New (hopefully improved) plan for shipbuilding skills

At the Jobs and Skills Summit South Australian Premier Peter Malinauskas proposed  a defence workforce plan – which he will get. There’s already a model of how not to do it

The Commonwealth backed the premier’s proposal. Defence Industry Minister Pat Conroy says the SA shipbuilding workforce will triple to 9000 by 2037 (with no mention of nuclear submarines) and that a workforce taskforce, “will bring together key stakeholders from government, unions, universities, training providers, business and industry to develop solutions to the most critical challenges.”

The two ministers are not the first to focus on expanding a skilled defence manufacturing workforce for SA.

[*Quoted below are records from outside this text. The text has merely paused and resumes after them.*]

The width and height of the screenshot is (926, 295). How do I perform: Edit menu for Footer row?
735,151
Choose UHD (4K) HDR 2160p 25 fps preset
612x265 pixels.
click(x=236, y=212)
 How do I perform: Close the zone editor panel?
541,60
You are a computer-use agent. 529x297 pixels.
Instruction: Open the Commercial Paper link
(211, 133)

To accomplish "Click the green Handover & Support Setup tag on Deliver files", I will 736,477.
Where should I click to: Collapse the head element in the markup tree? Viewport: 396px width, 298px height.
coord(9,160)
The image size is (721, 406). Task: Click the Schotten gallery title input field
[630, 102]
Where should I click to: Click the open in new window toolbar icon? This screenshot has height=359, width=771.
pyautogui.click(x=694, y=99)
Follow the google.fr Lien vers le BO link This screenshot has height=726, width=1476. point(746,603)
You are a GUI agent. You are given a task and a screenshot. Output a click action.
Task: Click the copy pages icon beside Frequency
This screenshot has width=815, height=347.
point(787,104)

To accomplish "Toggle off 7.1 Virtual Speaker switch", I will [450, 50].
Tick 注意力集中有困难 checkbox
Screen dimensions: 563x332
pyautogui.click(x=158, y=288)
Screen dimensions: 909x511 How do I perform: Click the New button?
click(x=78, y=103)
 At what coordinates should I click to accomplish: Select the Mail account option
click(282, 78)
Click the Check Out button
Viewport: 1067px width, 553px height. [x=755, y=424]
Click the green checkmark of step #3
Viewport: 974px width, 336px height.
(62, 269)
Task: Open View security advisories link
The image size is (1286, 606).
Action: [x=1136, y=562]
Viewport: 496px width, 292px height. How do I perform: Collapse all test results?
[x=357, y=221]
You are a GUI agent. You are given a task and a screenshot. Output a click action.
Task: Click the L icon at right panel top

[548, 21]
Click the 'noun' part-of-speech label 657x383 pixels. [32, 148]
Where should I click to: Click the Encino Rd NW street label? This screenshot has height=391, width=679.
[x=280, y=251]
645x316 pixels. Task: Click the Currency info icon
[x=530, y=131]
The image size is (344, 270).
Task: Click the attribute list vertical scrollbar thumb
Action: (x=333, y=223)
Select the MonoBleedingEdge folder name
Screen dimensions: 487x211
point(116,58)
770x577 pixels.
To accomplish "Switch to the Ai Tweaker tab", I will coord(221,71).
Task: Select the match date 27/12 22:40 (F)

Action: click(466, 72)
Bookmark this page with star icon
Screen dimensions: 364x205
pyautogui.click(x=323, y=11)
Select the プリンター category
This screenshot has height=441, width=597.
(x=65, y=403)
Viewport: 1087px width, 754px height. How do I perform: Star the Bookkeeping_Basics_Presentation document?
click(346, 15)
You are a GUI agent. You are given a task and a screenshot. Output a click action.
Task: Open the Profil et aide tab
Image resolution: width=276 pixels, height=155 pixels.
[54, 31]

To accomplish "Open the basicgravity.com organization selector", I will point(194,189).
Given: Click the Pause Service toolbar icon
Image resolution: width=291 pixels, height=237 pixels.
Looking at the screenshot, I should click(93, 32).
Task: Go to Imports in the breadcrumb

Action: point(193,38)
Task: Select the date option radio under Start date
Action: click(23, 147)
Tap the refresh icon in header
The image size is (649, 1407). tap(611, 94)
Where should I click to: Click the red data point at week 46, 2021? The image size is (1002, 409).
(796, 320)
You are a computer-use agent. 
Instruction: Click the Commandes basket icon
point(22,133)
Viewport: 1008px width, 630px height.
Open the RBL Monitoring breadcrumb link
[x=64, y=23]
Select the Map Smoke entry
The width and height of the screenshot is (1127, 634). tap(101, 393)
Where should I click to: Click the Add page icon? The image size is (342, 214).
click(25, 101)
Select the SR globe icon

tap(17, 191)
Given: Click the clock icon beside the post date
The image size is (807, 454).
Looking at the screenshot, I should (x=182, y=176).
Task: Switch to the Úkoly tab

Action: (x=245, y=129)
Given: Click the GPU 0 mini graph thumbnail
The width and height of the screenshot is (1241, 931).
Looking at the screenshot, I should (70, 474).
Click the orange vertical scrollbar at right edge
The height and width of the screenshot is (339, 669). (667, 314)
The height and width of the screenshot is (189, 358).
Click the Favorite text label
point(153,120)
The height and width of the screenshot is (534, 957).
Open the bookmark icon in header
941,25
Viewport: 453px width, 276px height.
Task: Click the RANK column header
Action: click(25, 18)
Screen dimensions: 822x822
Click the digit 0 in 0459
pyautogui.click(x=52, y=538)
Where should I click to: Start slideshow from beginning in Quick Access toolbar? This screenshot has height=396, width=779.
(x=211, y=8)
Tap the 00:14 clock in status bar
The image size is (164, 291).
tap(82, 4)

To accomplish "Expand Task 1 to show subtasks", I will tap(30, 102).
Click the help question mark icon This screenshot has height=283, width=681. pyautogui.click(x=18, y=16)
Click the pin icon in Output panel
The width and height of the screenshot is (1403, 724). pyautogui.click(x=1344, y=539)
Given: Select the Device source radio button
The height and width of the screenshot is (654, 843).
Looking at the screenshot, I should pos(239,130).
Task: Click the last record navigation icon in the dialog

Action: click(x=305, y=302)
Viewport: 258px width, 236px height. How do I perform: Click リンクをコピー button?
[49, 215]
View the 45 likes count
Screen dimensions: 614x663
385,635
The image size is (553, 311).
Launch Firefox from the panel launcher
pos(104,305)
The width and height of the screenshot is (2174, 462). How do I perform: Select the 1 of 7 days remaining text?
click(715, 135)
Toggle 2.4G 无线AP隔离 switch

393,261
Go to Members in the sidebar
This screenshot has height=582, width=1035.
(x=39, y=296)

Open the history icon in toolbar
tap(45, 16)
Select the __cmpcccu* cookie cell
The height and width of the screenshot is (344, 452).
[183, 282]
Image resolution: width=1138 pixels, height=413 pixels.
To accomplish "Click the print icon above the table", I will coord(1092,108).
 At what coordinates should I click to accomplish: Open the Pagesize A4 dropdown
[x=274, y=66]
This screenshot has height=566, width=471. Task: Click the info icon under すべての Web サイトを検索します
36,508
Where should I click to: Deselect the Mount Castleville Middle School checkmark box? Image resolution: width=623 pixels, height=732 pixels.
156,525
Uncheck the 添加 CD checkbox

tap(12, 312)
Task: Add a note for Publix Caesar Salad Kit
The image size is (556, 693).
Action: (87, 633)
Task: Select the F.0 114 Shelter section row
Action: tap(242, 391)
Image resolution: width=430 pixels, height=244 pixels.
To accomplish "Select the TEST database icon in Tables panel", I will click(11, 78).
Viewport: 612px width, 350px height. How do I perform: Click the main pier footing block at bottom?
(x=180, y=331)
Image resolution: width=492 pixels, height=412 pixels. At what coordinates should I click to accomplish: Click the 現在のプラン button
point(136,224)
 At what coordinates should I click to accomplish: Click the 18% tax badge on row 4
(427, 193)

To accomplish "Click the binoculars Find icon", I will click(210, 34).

In March ’17 then Defence Industry Minister Chris Pyne announced what was originally to be called the Maritime Technical College, “to ensure that Australia’s future shipbuilding projects have the skills available when they are required.” It then evolved into the Naval Shipbuilding College, charged with identifying needed skills and working with institutions that teach them (CMM February 18 2019).

So how was that going then senator Rex Patrick asked an official the next year who replied, “the name perhaps is a slight misnomer”  (CMM March 2 2020). Perhaps more than slight “the Naval Shipbuilding College supports job seekers through providing personalised career and training advice, to help you secure employment,” its www states.